Scalable Bayesian Optimization Using Deep Neural Networks - groar
http://arxiv.org/abs/1502.05700

======
cs702
In short, these guys are using deep neural nets to find good hyperparameters
for training other deep neural nets, and this works as well as a Gaussian
Process[1] but is more scalable and can be parallelized, allowing for faster
optimization of hyperparameters.

\--

[1] For example, like Spearmint:
[https://github.com/JasperSnoek/spearmint](https://github.com/JasperSnoek/spearmint)

------
abeppu
I haven't read the paper, just skimmed through it, but isn't this a sort of
unreasonable comparison? Full GPs are O(N^3) because they do inverse on a
covariance matrix that basically allows every datapoint to be related to every
other datapoint.
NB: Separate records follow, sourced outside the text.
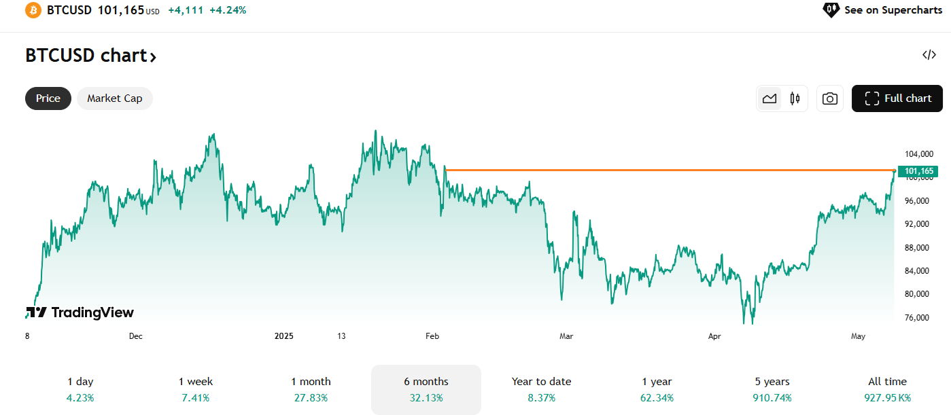Click the Bitcoin logo icon
The image size is (951, 415).
33,10
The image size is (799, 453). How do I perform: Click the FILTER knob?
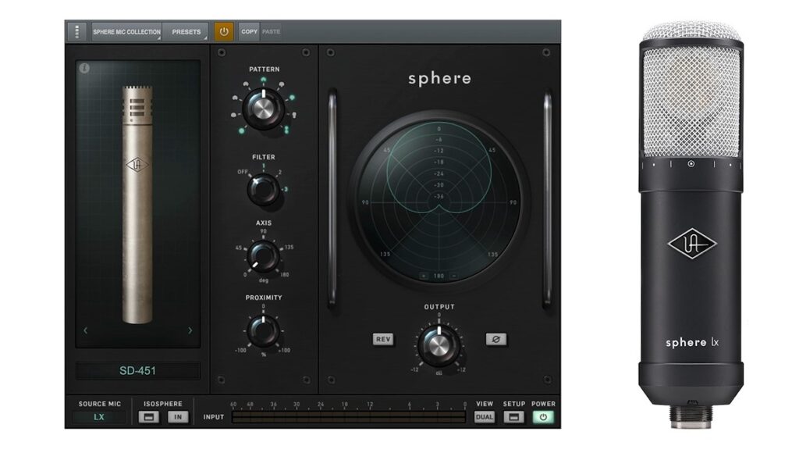pyautogui.click(x=264, y=189)
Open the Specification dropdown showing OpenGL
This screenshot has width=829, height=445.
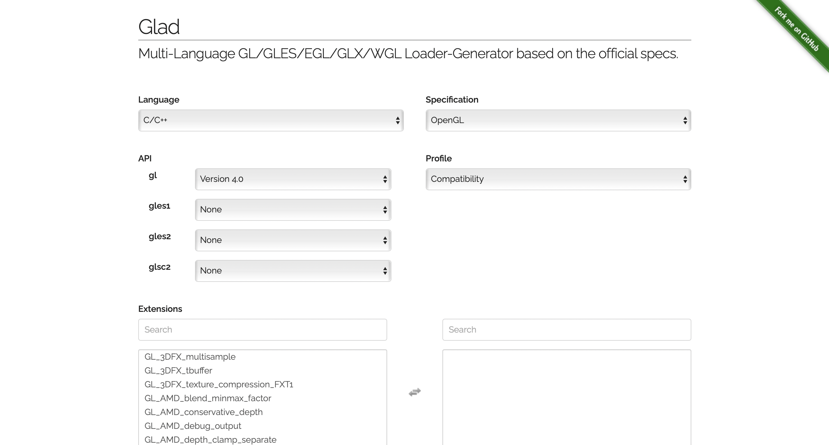pyautogui.click(x=558, y=120)
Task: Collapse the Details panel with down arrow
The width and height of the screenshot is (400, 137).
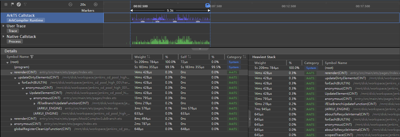Action: [200, 49]
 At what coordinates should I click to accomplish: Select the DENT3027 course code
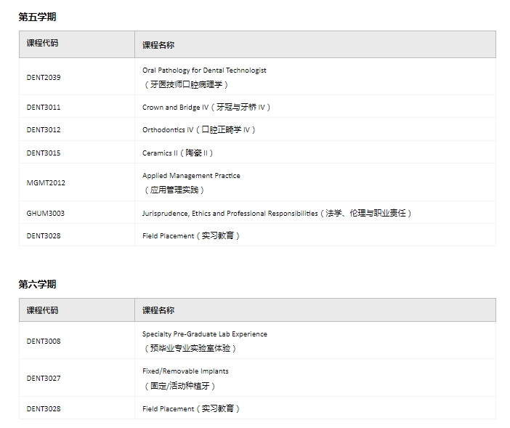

There exists a bunch of literature on sparse approximate
Gaussian processes which iirc are basically O(N*M) where N is the data and M
is basically the size of some set of active points (which is tunable). That
seems like the natural point of comparison to their neural net approach.
Broadly, in their deep net, they've chosen some architecture which determines
the number of parameters. It seems like either the neural net or the sparse GP
approach can claim to have runtime which is linear with the data size, and is
doing less work than the full GP for basically the same reasons.

------
cschmidt
As a completely trival point, one of the co-authors only has one name,
Prabhat. Google, to its credit, has his work page as the first result.